Kommentar Die Woche: Wie geht es uns, Herr Küppersbusch?
2010 war das Jahr des Törröristen und 2011 wird das der europäischen Medienzensur.
taz: Herr Küppersbusch, was war schlecht letzte Woche?
Friedrich Küppersbusch: Für meine kleine Radrunde brauche ich doppelt so lange und drei paar Strümpfe übereinander.
Was wird besser in dieser?
Wenn das taut, brauche ich Schwimmflossen.
Was war schlecht 2010?
Nichts! Hans im Glück, fort mit dem Ramsch!
Was wird besser 2011?
Ich hoffe, dass Hans recht hat.
Thilo Sarrazins persönlicher Jahresrückblick: Der Exbundesbanker klagt über eine "beispiellose Medienkampagne". Der Politik mangle es an Zivilcourage. Besonders hart attackiert er Merkel und Wulff.

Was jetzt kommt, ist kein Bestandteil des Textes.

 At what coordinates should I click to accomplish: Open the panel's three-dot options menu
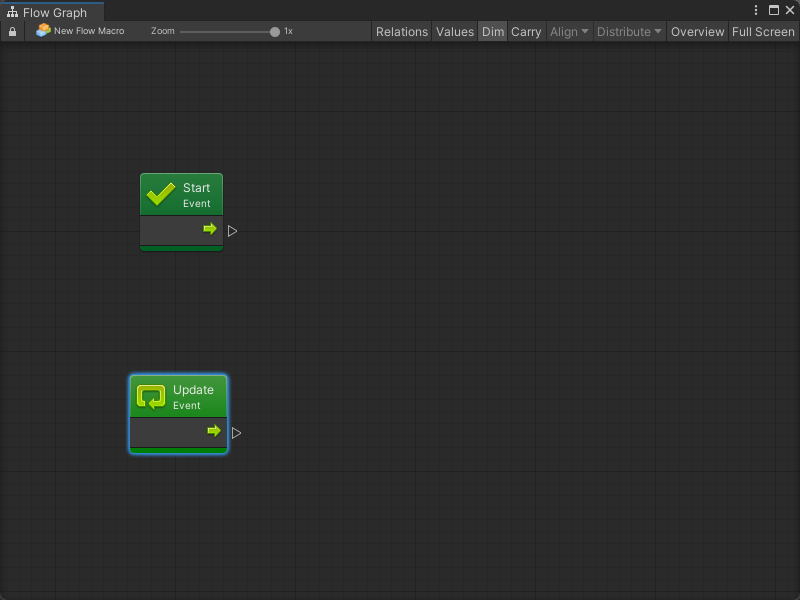pos(756,10)
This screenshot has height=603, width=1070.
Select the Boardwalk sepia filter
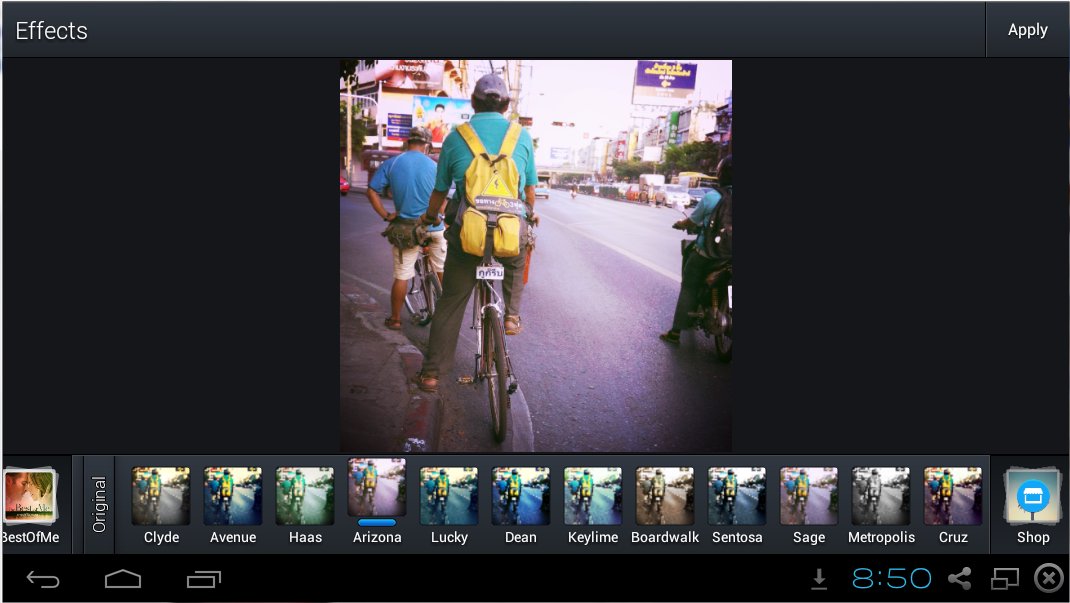click(x=665, y=505)
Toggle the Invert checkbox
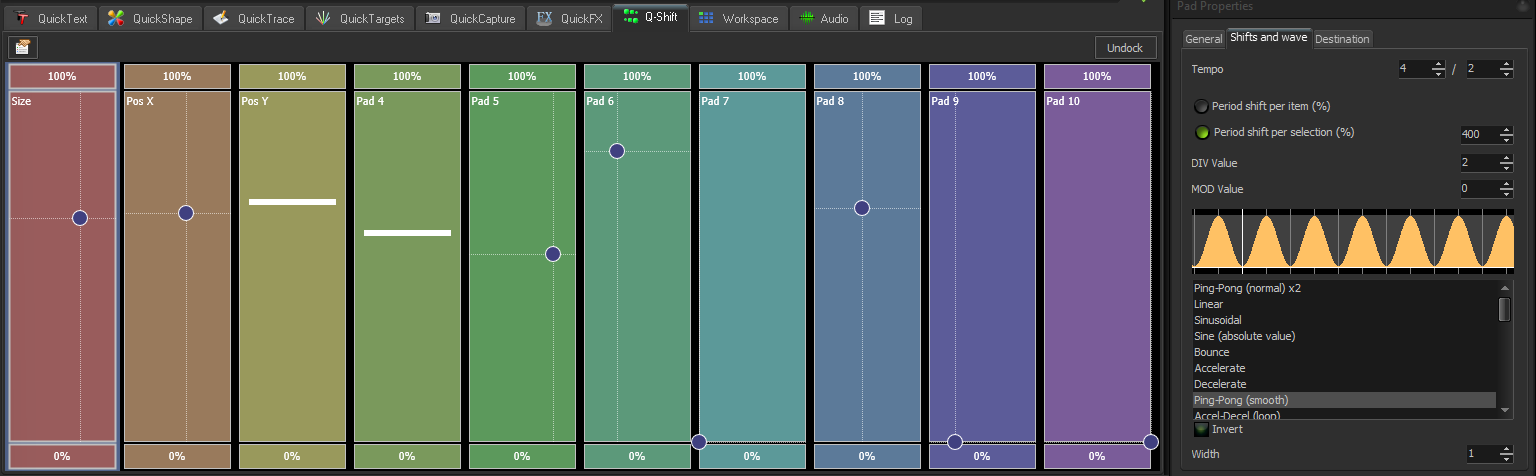The height and width of the screenshot is (476, 1536). [x=1203, y=429]
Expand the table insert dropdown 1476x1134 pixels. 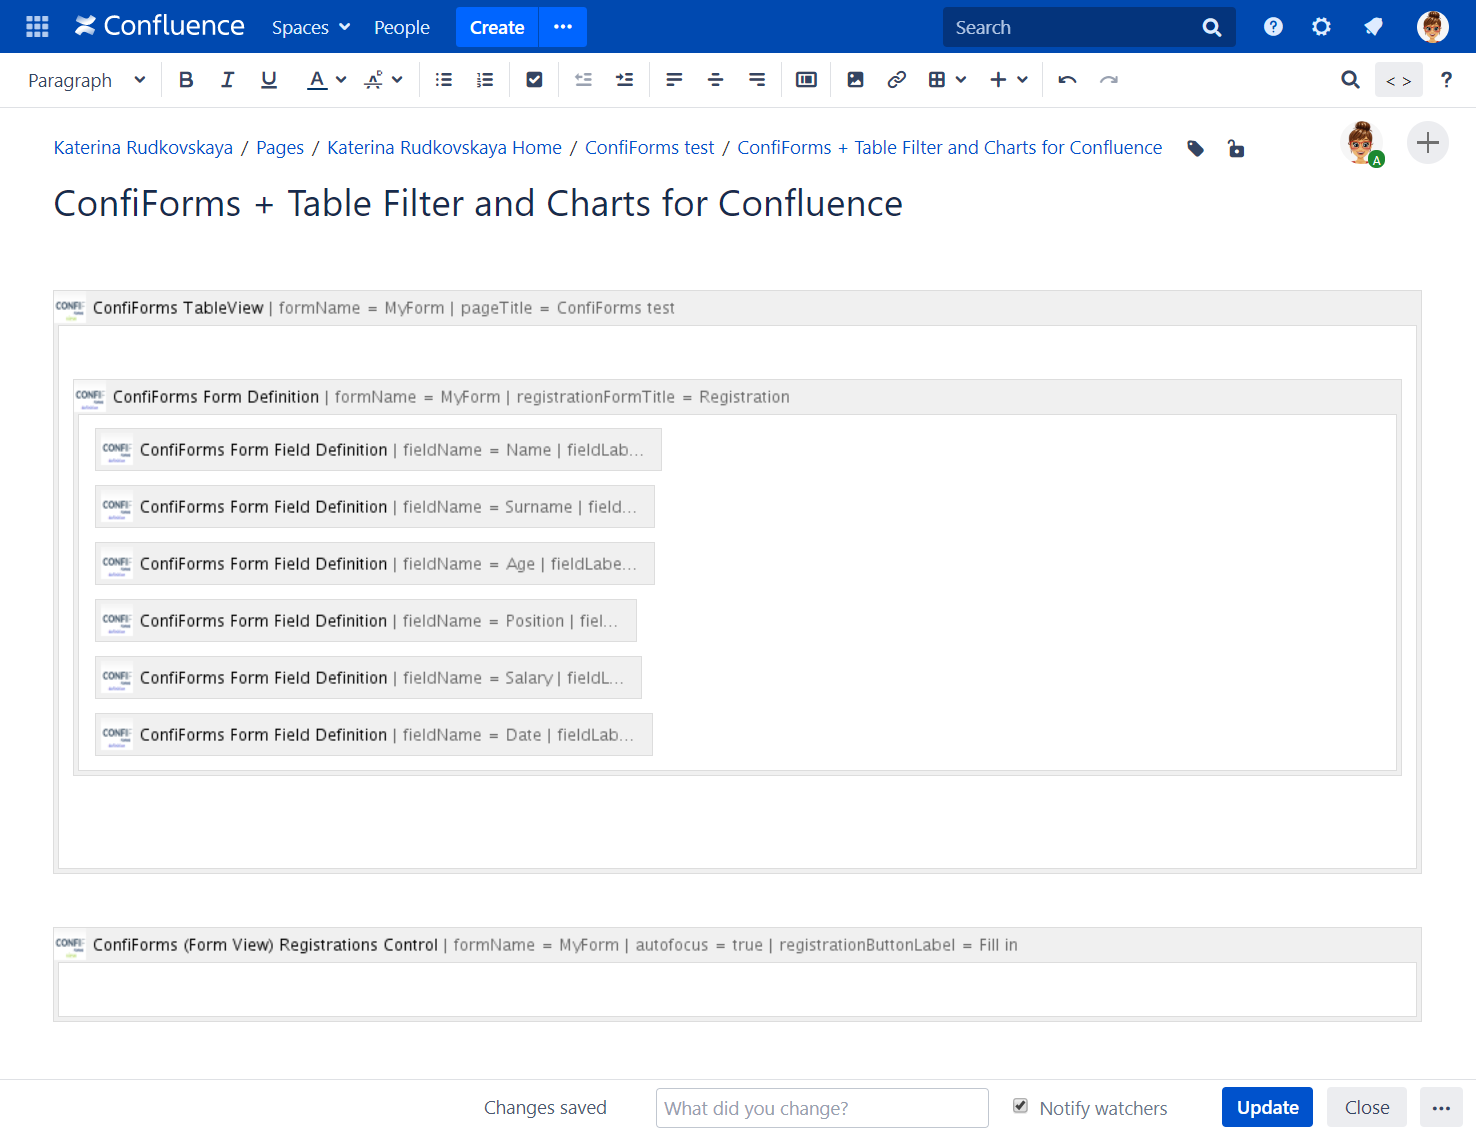pyautogui.click(x=961, y=79)
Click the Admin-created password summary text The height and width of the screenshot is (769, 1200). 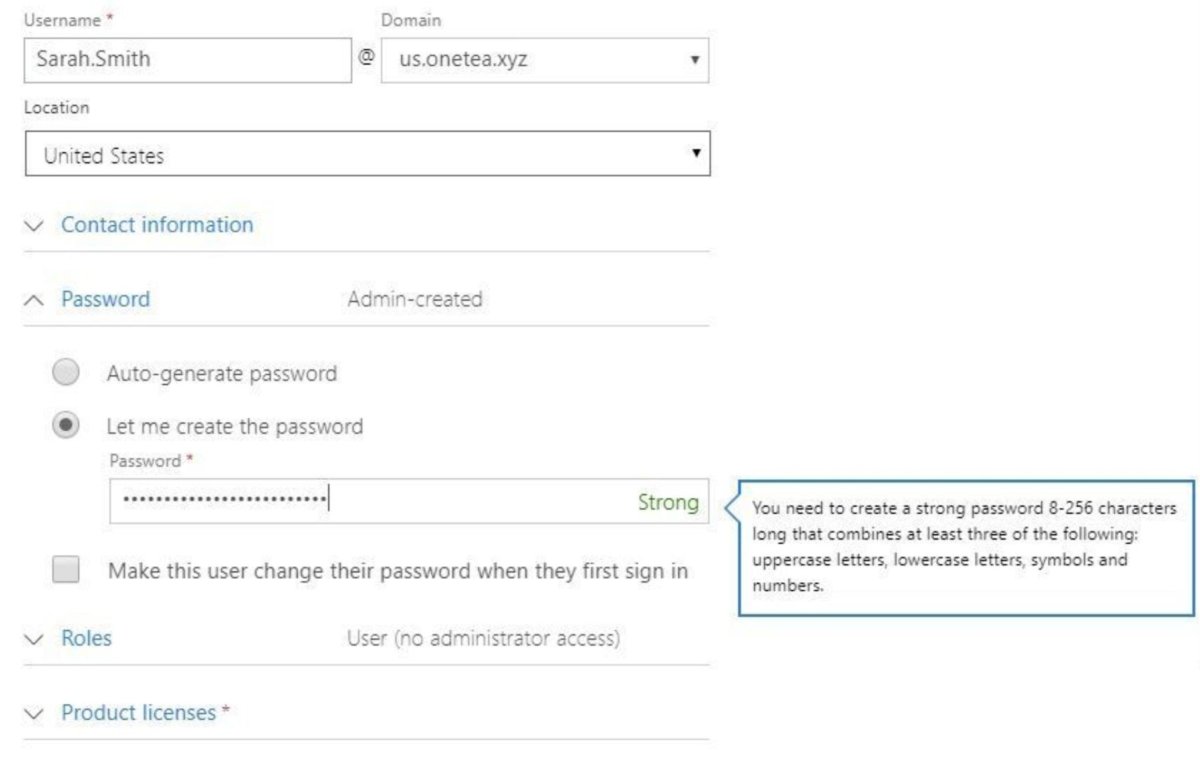414,299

Erste Septemberwoche: Der lustige Thilofant am Montag bei Beckmann, Mittwoch bei Plasberg, Donnerstag und Sonntag Thema bei Illner und Will; und Montag auf den Titeln von Focus und Spiegel. Letzterer und Bild hatten zuvor seine Texte unkommentiert wie ungeprüft vorabgedruckt. Das kann man "beispiellose Medienkampagne" nennen, schon recht. Bild krönte dann die "ARD-Themenwoche Rassehygiene" mit dem Dringend-beleidigt-sein-wollen-Klassiker "Das wird man ja wohl noch sagen dürfen".
FRIEDRICH KÜPPERSBUSCH ist Journalist und Fernsehproduzent. Jede Woche wird er von der taz zum Zustand der Welt befragt.
In dieser Woche durfte man nichts anderes sagen. ARD-intern wurde hart gerungen, wer sich den wehleidigen Törröristen und Leiter der SPD-Abt. Ahnenerbe noch alles einladen darf. Und auch drumherum galt: Endlich liefert mal ein unverdächtiger Sozi die NPD-O-Töne, mit denen wir schon lange Quote und Auflage machen wollen. Da können Rundfunkrat und Aufsichtsgremien nichts machen. So gesehen: ein Designer-Talkgast. In derselben Woche wurde die Wehrpflicht geschliffen und der Atomausstieg zurückgeholt. Das fiel kaum auf.
Deutsche Bischöfe fordern zu Weihnachten ein komplettes Verbot von Embryonentests bei künstlicher Befruchtung. Eltern dürften kein Recht auf ein gesundes Kind haben. Richtig gedacht?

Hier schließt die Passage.